The following four types of optical devices are used in OSA [Che12]. A Wavelength Division Multiplexer/Demultiplexer (WDM) is used for aggregating forty of more optical channels into one, and the resulting optical channel can be transmitted in one optical fiber. A Wavelength Selective Switch (WSS) takes the incoming optical channel, typically the output of a WDM, and divides it into k set of wavelengths. Then each set is sent out via one of the k output ports. An Optical Switching Matrix (OSM) is a k-input, k-output switch. Optical channel from any input port can be directed to any output port.

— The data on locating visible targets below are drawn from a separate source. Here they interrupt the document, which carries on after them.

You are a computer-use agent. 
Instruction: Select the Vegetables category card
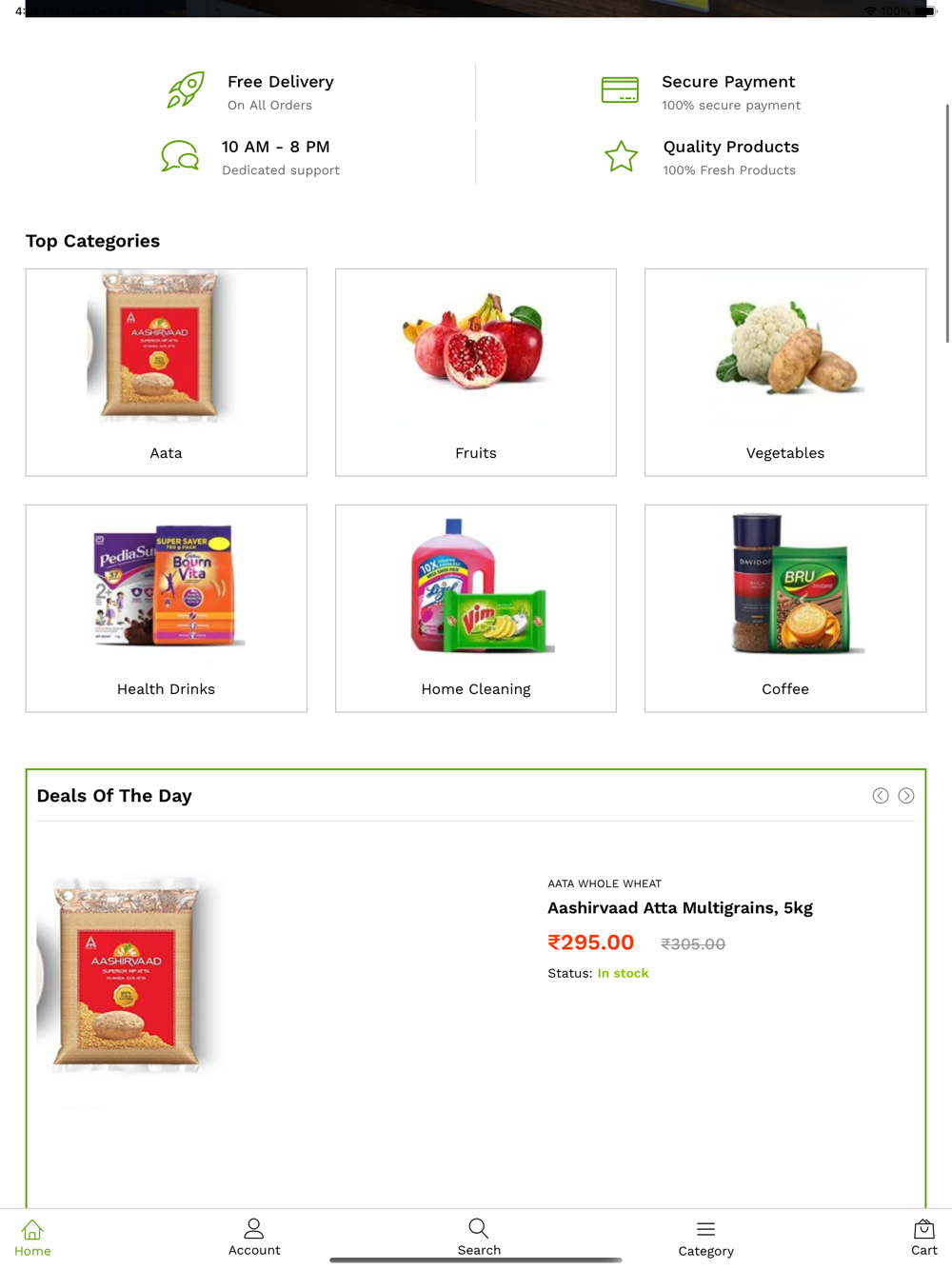785,372
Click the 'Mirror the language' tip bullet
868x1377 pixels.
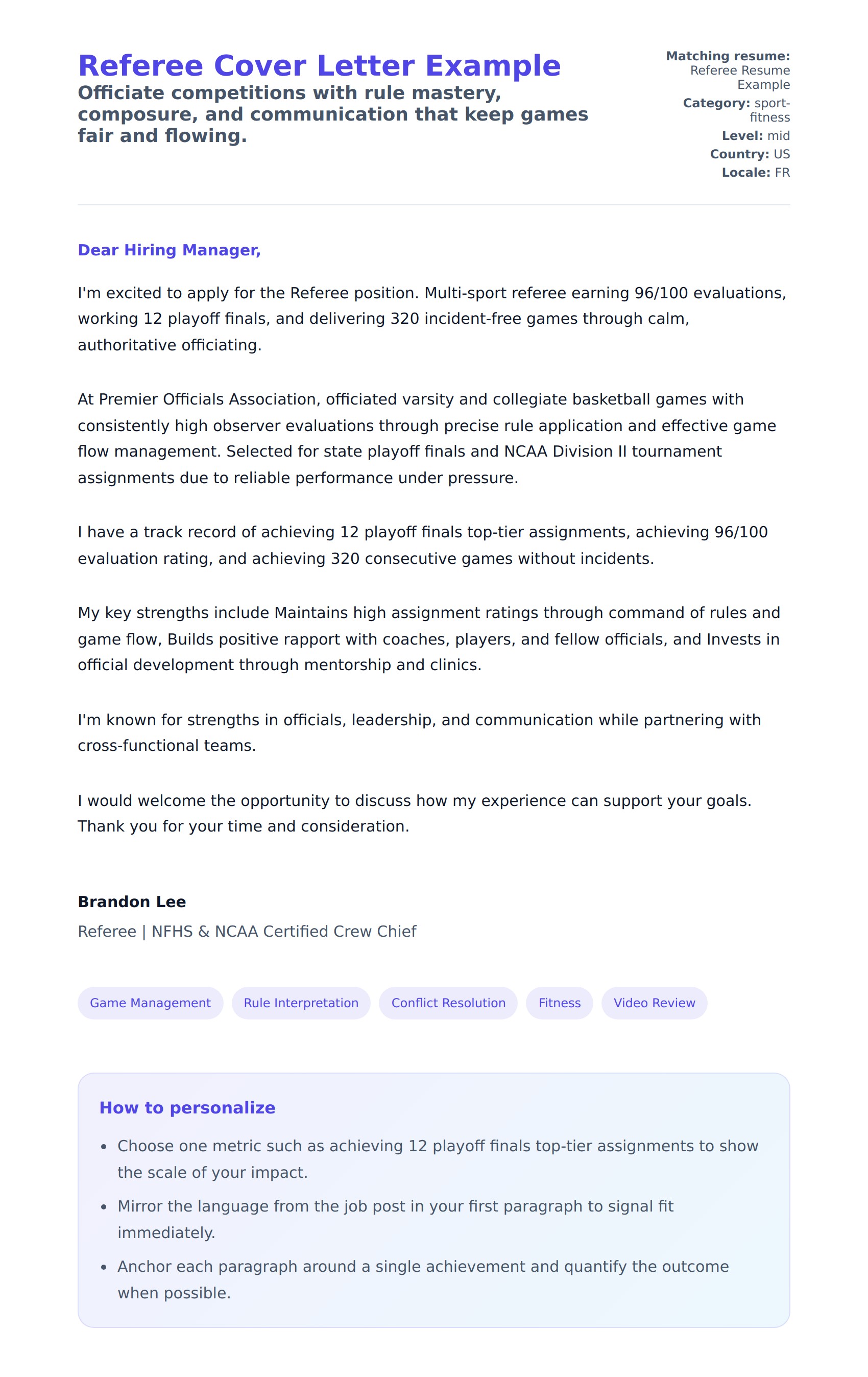395,1219
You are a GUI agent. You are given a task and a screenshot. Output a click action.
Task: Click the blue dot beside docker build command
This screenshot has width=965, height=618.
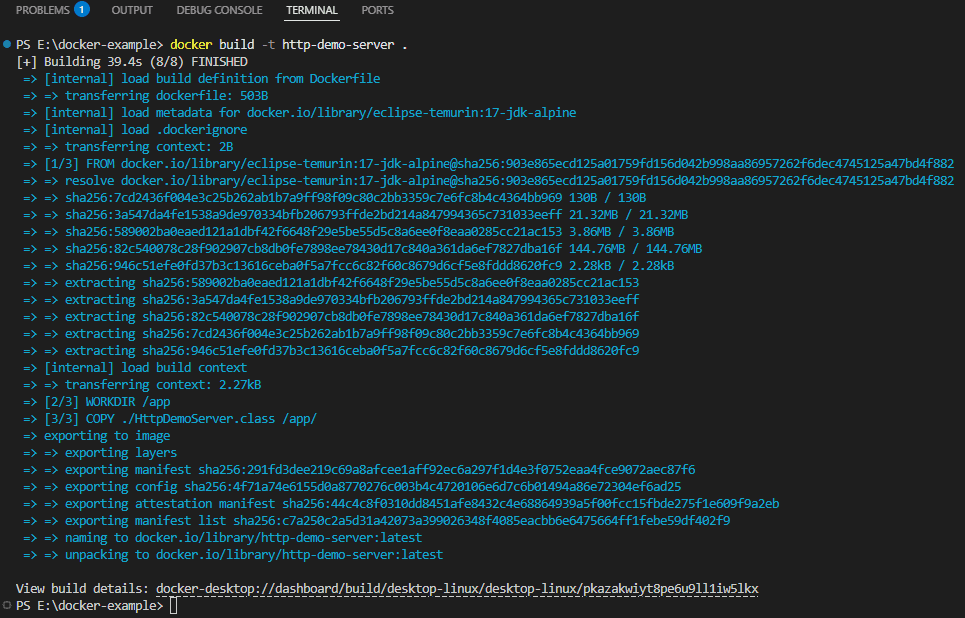(x=7, y=45)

An Optical Circulator can help in reducing the demand on the number of ports in a optical switch. It has three ports, where two of them are directional: one serves as the input towards the switch; the other, the output from the switch. The remaining one port is connected to the switch and is bidirectional. Therefore, it only takes the switch one port to handle traffic in both directions.

3.2 OSA---Optical Switching Architecture

Figure 5
Figure 5: Different ways to connect eight ToRs.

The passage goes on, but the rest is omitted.